Channel 4 Learning


Care Assistant

Being a Care Assistant

Working as a care assistant involves working shifts, you either work nights or days, and therefore you need to be able to be very flexible with your time. The job is varied and interesting and you meet a wide range of clients. The client group depends on the field you end up working in, for example, you could be working with elderly people, people with learning difficulties or a physically disability etc.

It is very rewarding job as you are making a positive difference to the quality of people's lives, who for various reasons need to be in a care situation. However, it is also very challenging and demanding at times. Tasks such as taking clients to the toilet are unpleasant at first but you soon get used to it and get on with the job. Depending on what client group you are working with, you may be faced with difficult situations for example violence or having to deal with the death of your clients if they are ill, but the reward do out number these kinds of challenges.

Female care assistant sitting next to an elderly patient in a care home, listening and looking interested in what she is being told.

You definitely need to be a people person as the majority of days is spent either with your clients or interacting with their relatives.

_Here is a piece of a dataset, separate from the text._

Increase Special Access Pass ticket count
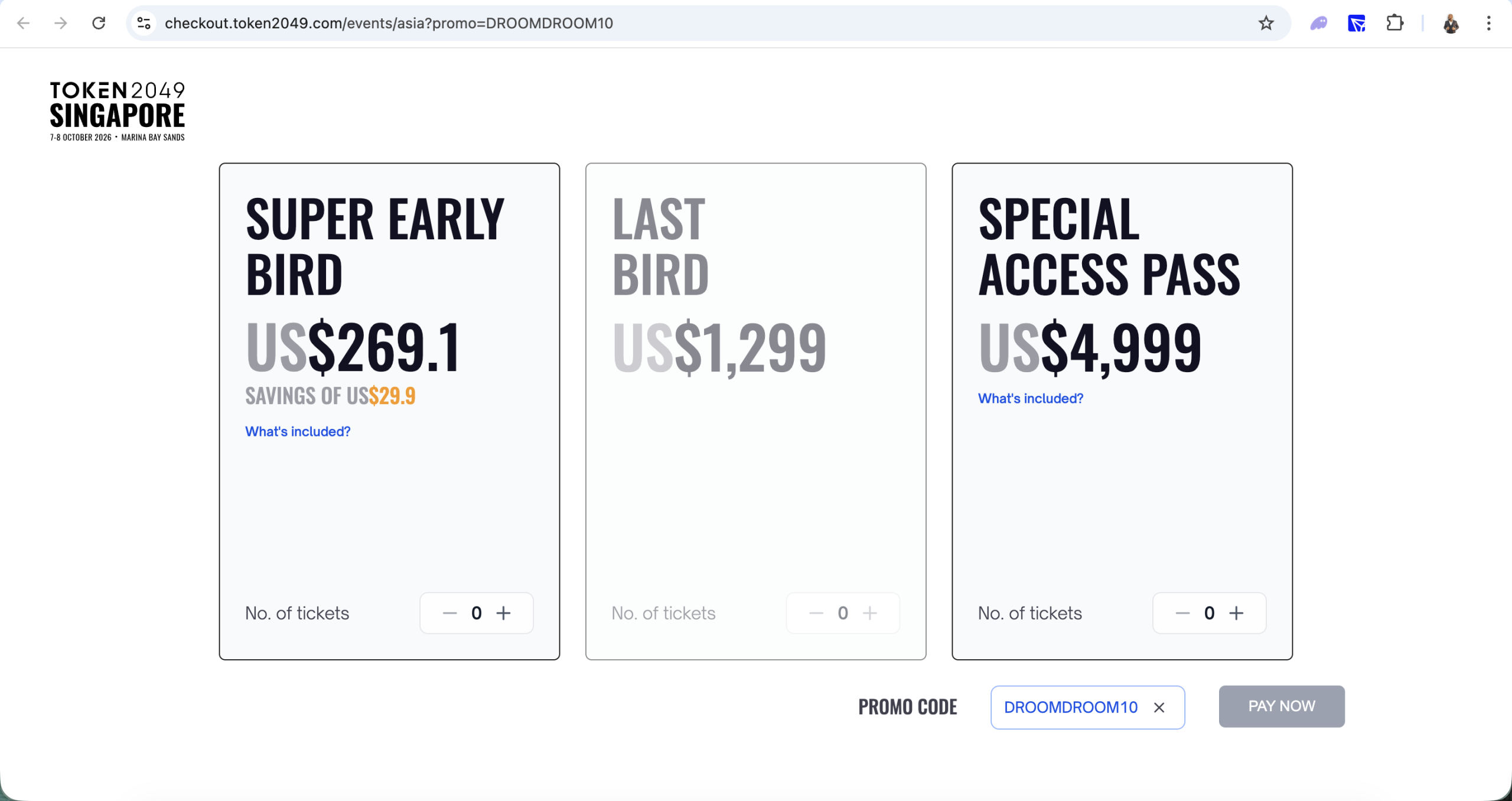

You also need to not be afraid of hard work, as it is non-stop day or night. You have to be able to work as part of a team and organise your own work and pass on information to other on the team, especially the medical staff. Most importantly you have to care and listen to the clients as they do confined in you as you are the person that in most cases they spent the majority of their time with.

I do shifts in a residential home and a nursing home for the elderly, whilst the days and evening shifts do vary and no one day is the same in terms of what might occur, there are set duties that myself and the others in the team have to do.

We give out all meals and drinks and help those who cannot feed themselves. In a morning you help people to get up and get washed and dressed and for those that need extra support you also have to help them bath and take them to the toilet.

In the nursing home I also have to follow and help implement care plans that the nursing staff has produced for a particular patient, so here attention to detail is vital.

As a care assistant you also get involved in the activities that go on in the home during the day and on an evening, you help organise the activities and also take part.

The role offers a lot of on the job training; I have recently completed my NVQ Level 3 in Care whilst I was working. There are many advantages to being a care assistant and I would highly recommend it.